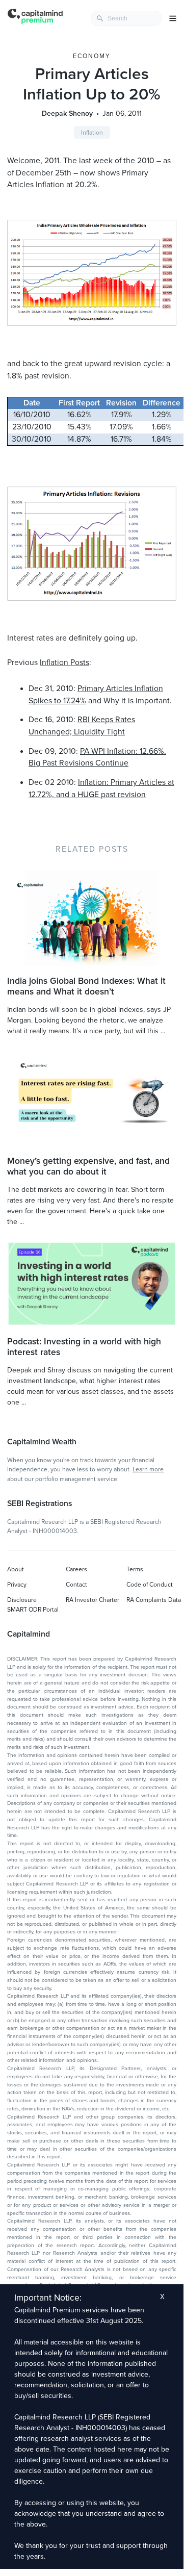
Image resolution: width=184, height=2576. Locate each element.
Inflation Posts (64, 662)
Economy (92, 56)
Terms (134, 1569)
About (15, 1569)
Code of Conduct (149, 1584)
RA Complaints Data (153, 1599)
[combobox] (126, 18)
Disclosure (22, 1599)
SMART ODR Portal (33, 1609)
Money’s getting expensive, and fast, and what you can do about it (88, 1166)
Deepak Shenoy (67, 113)
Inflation (92, 132)
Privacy (17, 1584)
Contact (76, 1584)
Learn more (148, 1469)
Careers (76, 1569)
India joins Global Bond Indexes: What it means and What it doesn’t (86, 986)
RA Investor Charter (92, 1599)
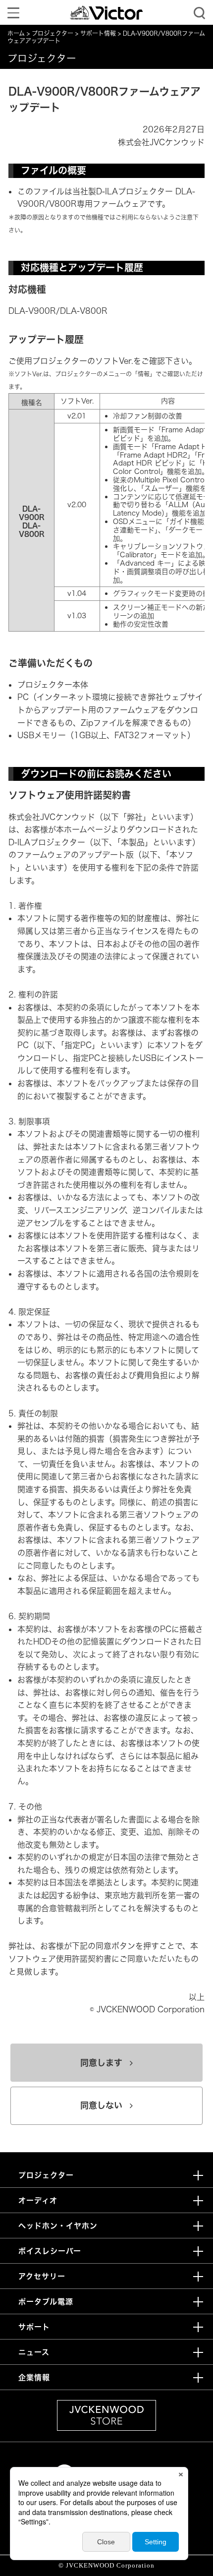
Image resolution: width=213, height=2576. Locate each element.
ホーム (16, 33)
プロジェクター (52, 33)
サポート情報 (98, 33)
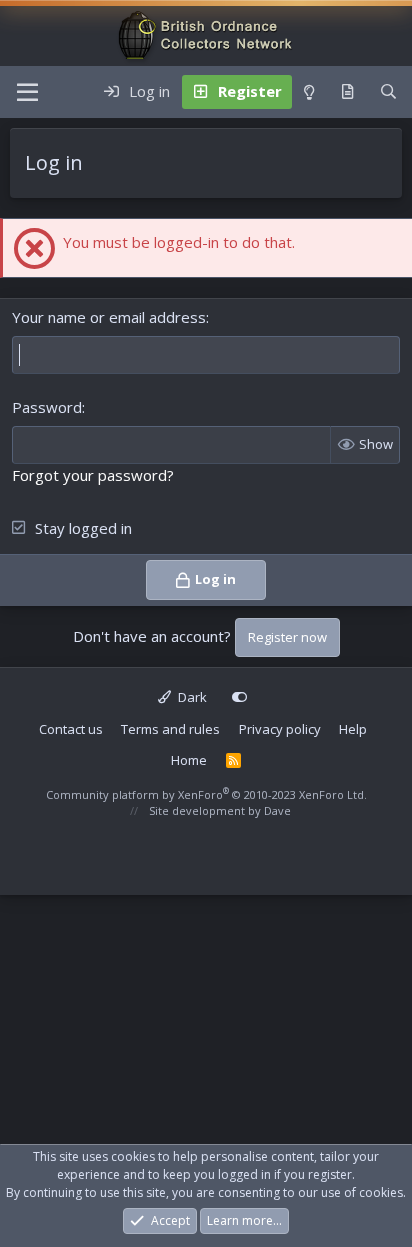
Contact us (71, 729)
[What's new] (347, 92)
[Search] (388, 92)
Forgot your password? (93, 475)
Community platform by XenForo (206, 794)
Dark (191, 697)
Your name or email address (109, 317)
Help (353, 729)
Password (47, 407)
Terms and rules (170, 729)
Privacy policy (280, 729)
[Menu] (27, 92)
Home (189, 760)
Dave (277, 810)
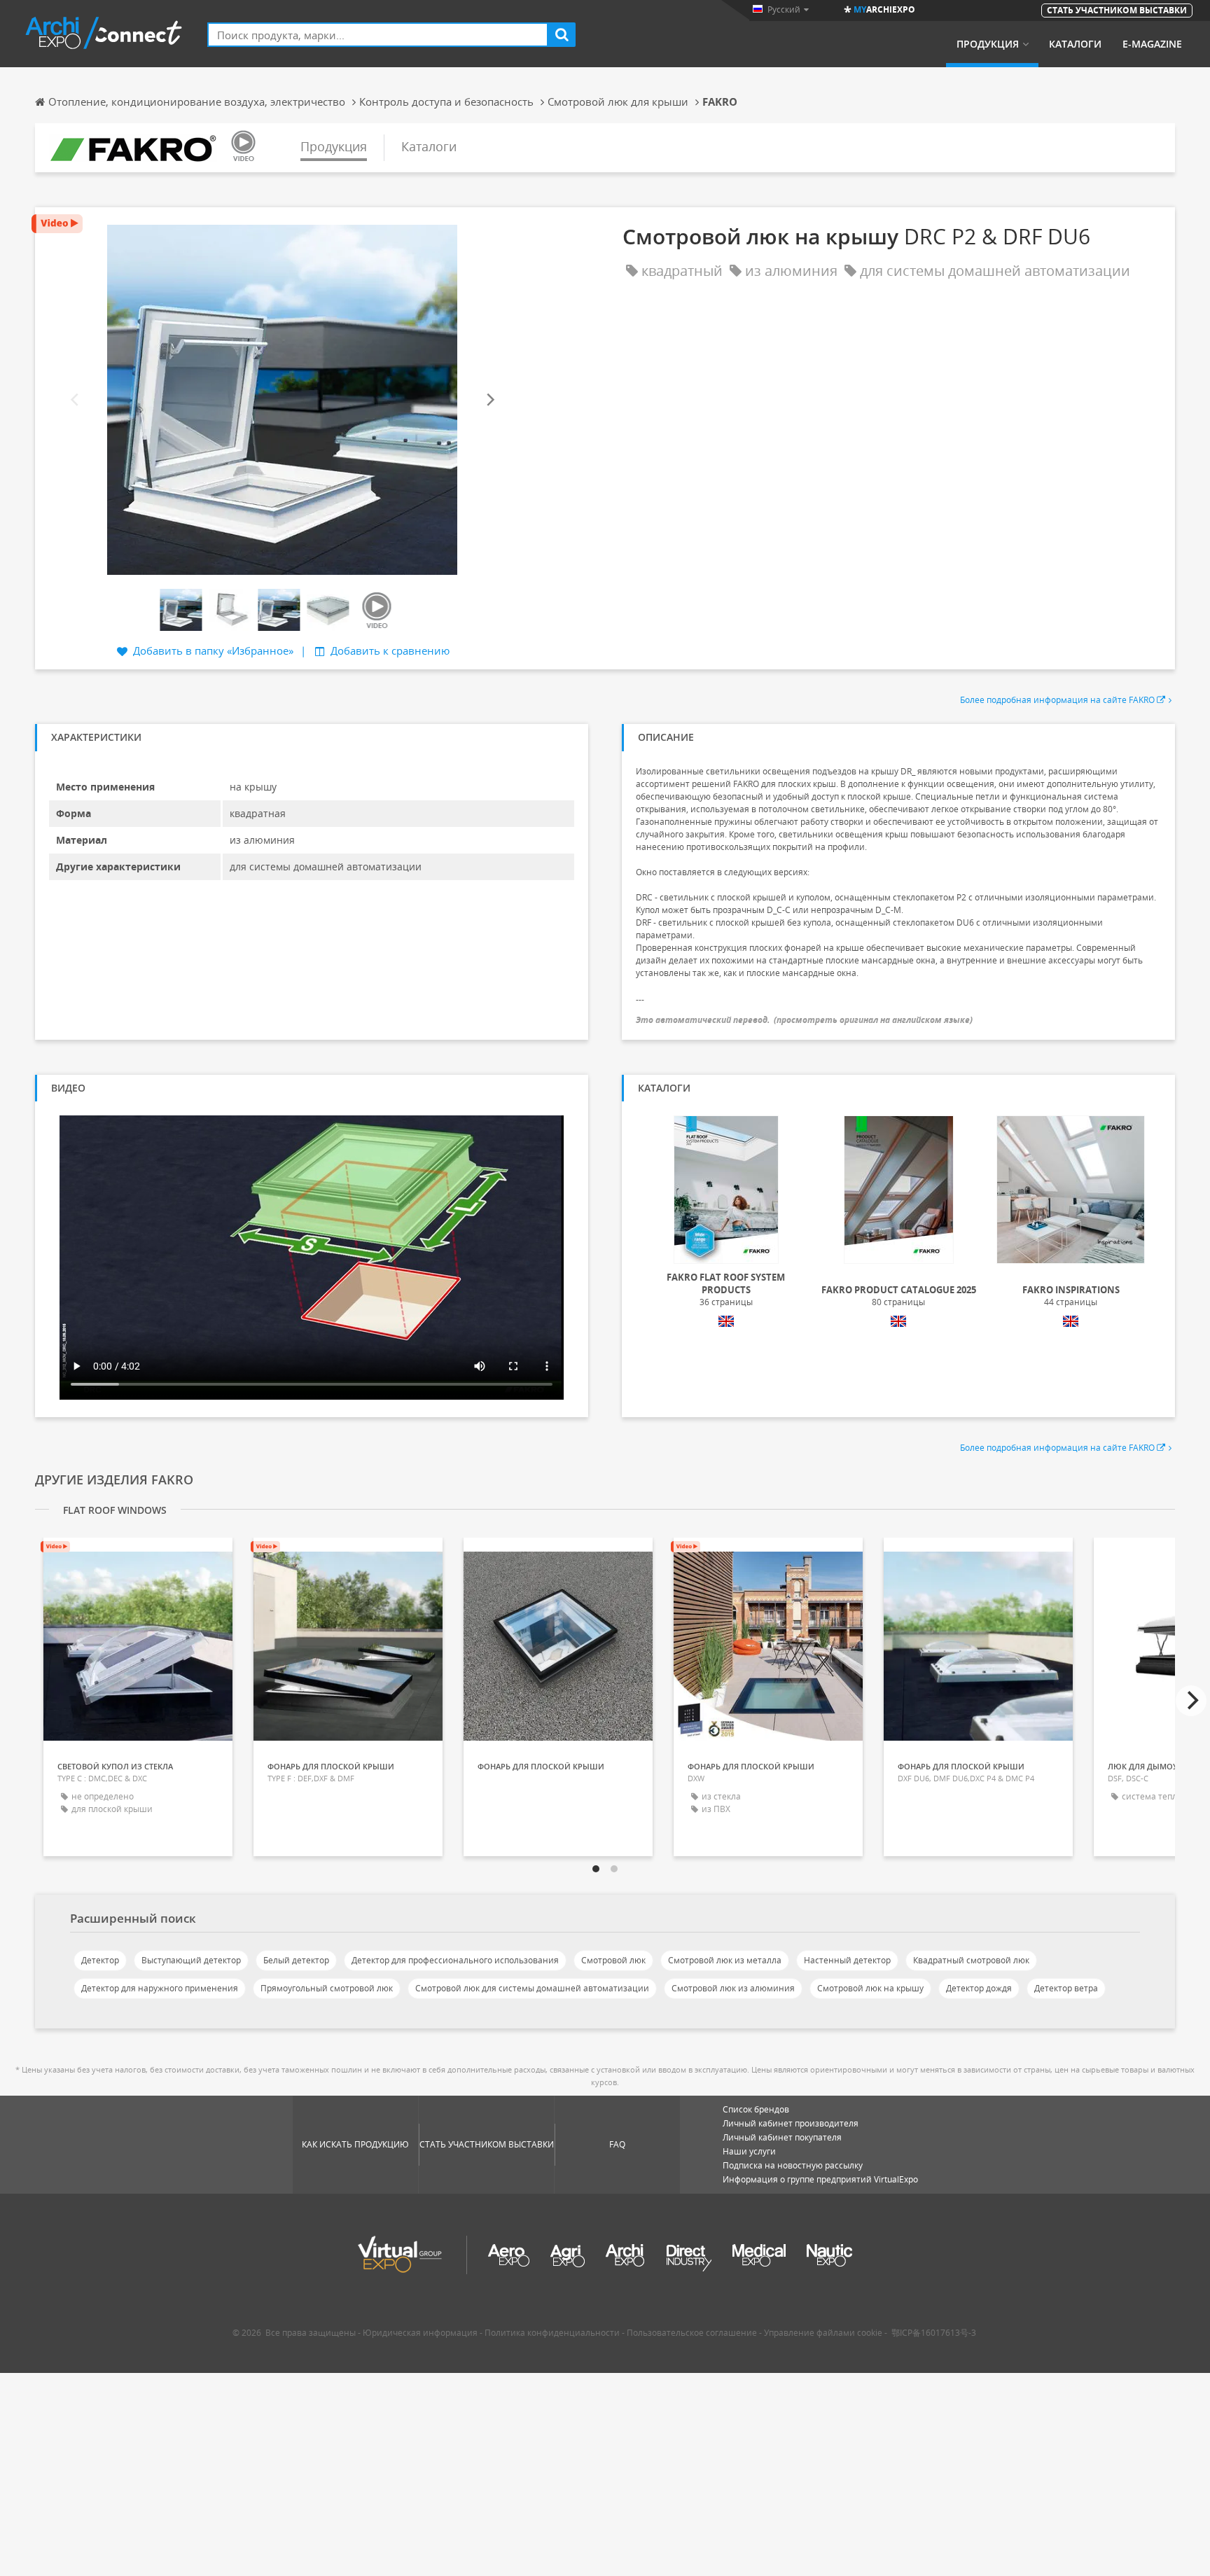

==*==

▶ _Work required_: Copy the listing above verbatim, leaving out pictures.

▶ _Result_:
Image resolution: width=184, height=2576. Locate each element.
Inflation Posts (64, 662)
Economy (92, 56)
Terms (134, 1569)
About (15, 1569)
Code of Conduct (149, 1584)
RA Complaints Data (153, 1599)
[combobox] (126, 18)
Disclosure (22, 1599)
SMART ODR Portal (33, 1609)
Money’s getting expensive, and fast, and what you can do about it (88, 1166)
Deepak Shenoy (67, 113)
Inflation (92, 132)
Privacy (17, 1584)
Contact (76, 1584)
Learn more (148, 1469)
Careers (76, 1569)
India joins Global Bond Indexes: What it means and What it doesn’t (86, 986)
RA Investor Charter (92, 1599)
Image resolution: width=213, height=2576. Locate each element.
ホーム (16, 33)
プロジェクター (52, 33)
サポート情報 (98, 33)
Contact us (71, 729)
[What's new] (347, 92)
[Search] (388, 92)
Forgot your password? (93, 475)
Community platform by XenForo (206, 794)
Dark (191, 697)
Your name or email address (109, 317)
Help (353, 729)
Password (47, 407)
Terms and rules (170, 729)
Privacy policy (280, 729)
[Menu] (27, 92)
Home (189, 760)
Dave (277, 810)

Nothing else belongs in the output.